§ **EXERCISE DESCRIPTION**
Return, unchanged and with no pictures, the lines below from the very first through the one that contains "This screenshot has height=765, width=1568.".

§ **RECORDED DATA**
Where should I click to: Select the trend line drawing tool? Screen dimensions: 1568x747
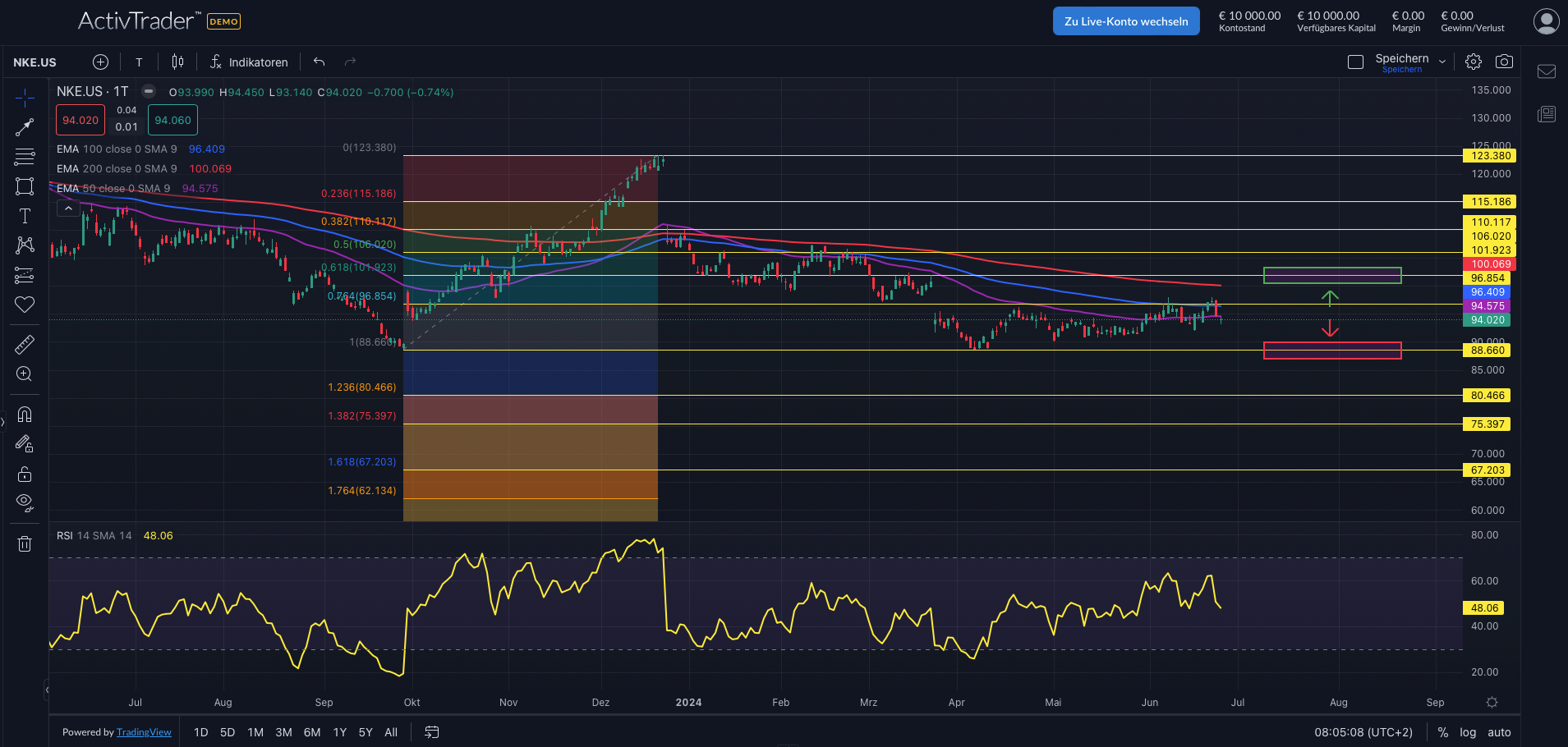click(25, 127)
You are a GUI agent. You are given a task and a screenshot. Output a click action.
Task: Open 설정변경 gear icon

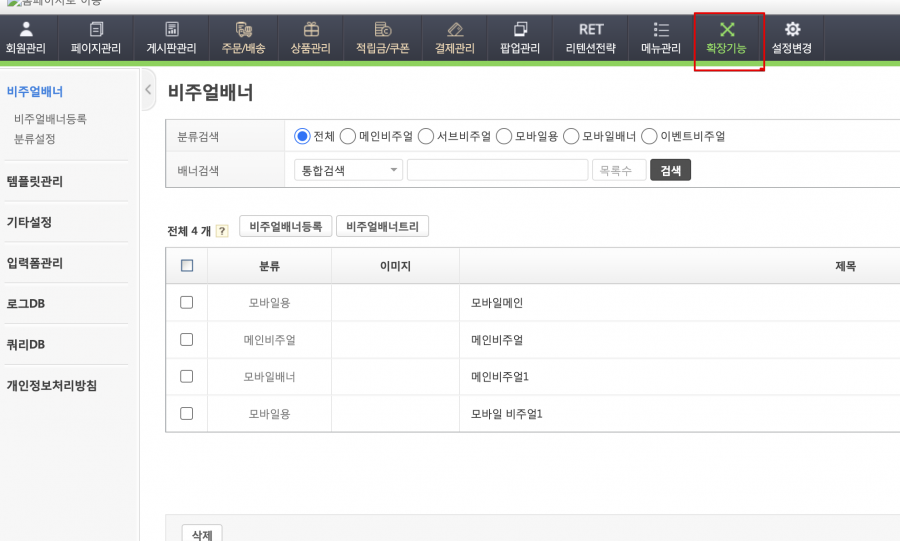click(x=792, y=29)
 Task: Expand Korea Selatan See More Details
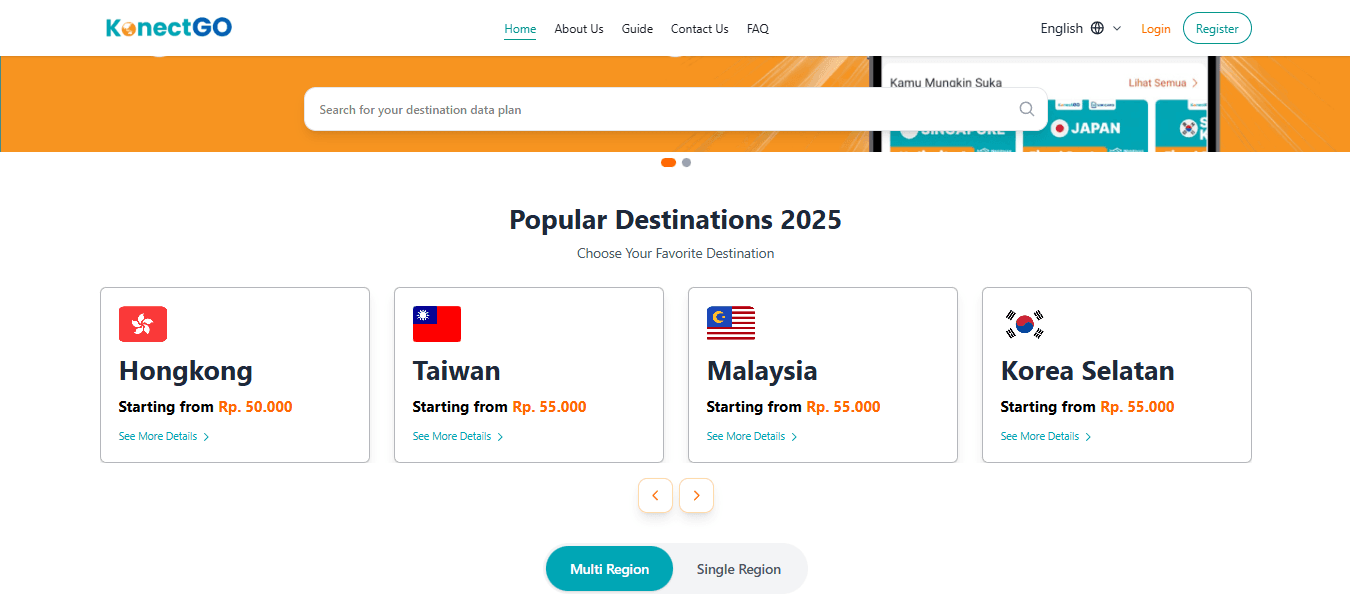point(1046,437)
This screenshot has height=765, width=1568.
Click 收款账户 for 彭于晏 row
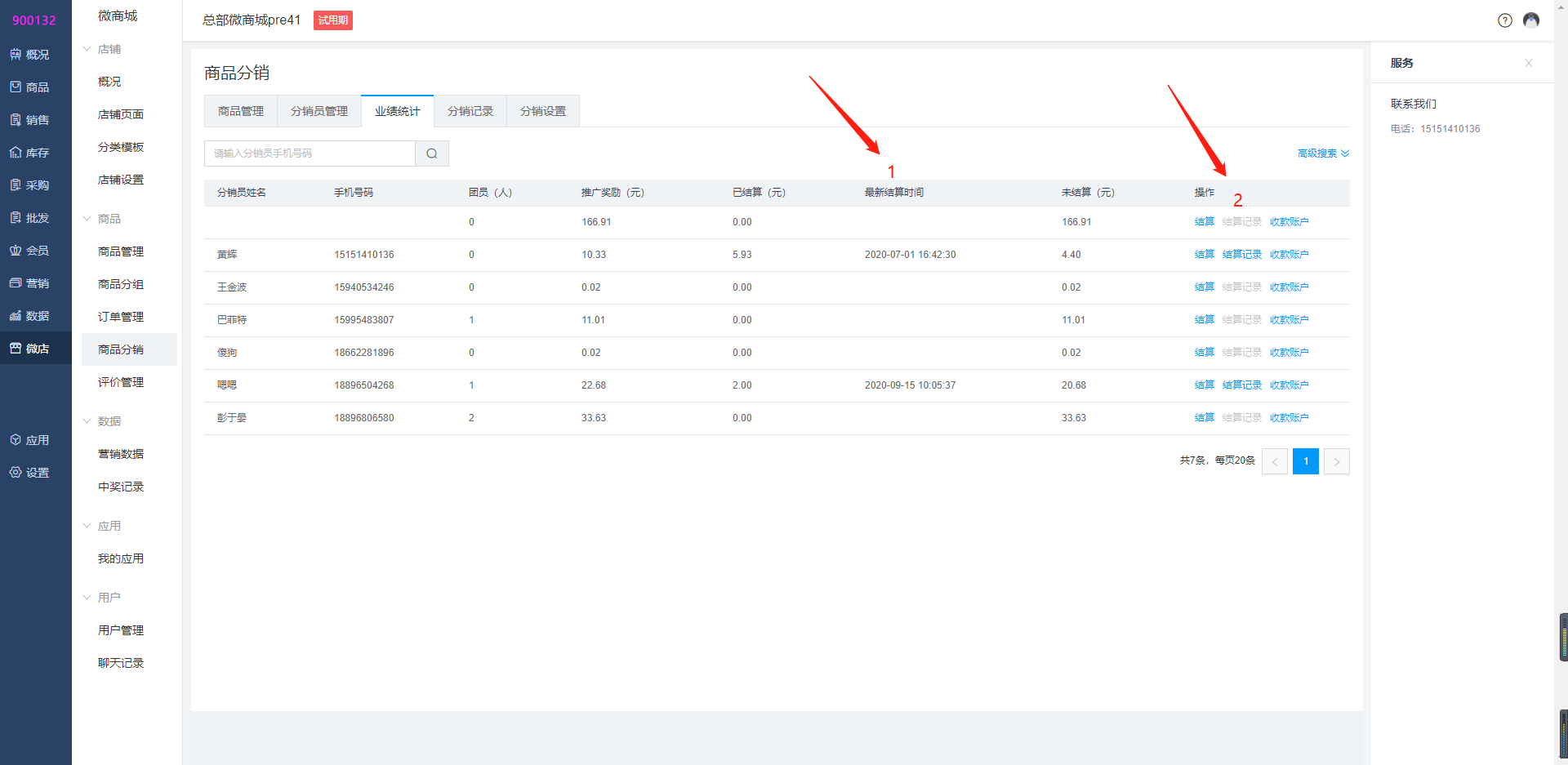pyautogui.click(x=1289, y=418)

§ **EXPECTED OUTPUT**
Where should I click to: Select the trend line drawing tool? Screen dimensions: 1568x747
click(25, 127)
You are a GUI agent. You are given a task and a screenshot. Output a click action.
Task: Open 설정변경 gear icon

click(x=792, y=29)
 Task: Expand Korea Selatan See More Details
point(1046,437)
This screenshot has height=765, width=1568.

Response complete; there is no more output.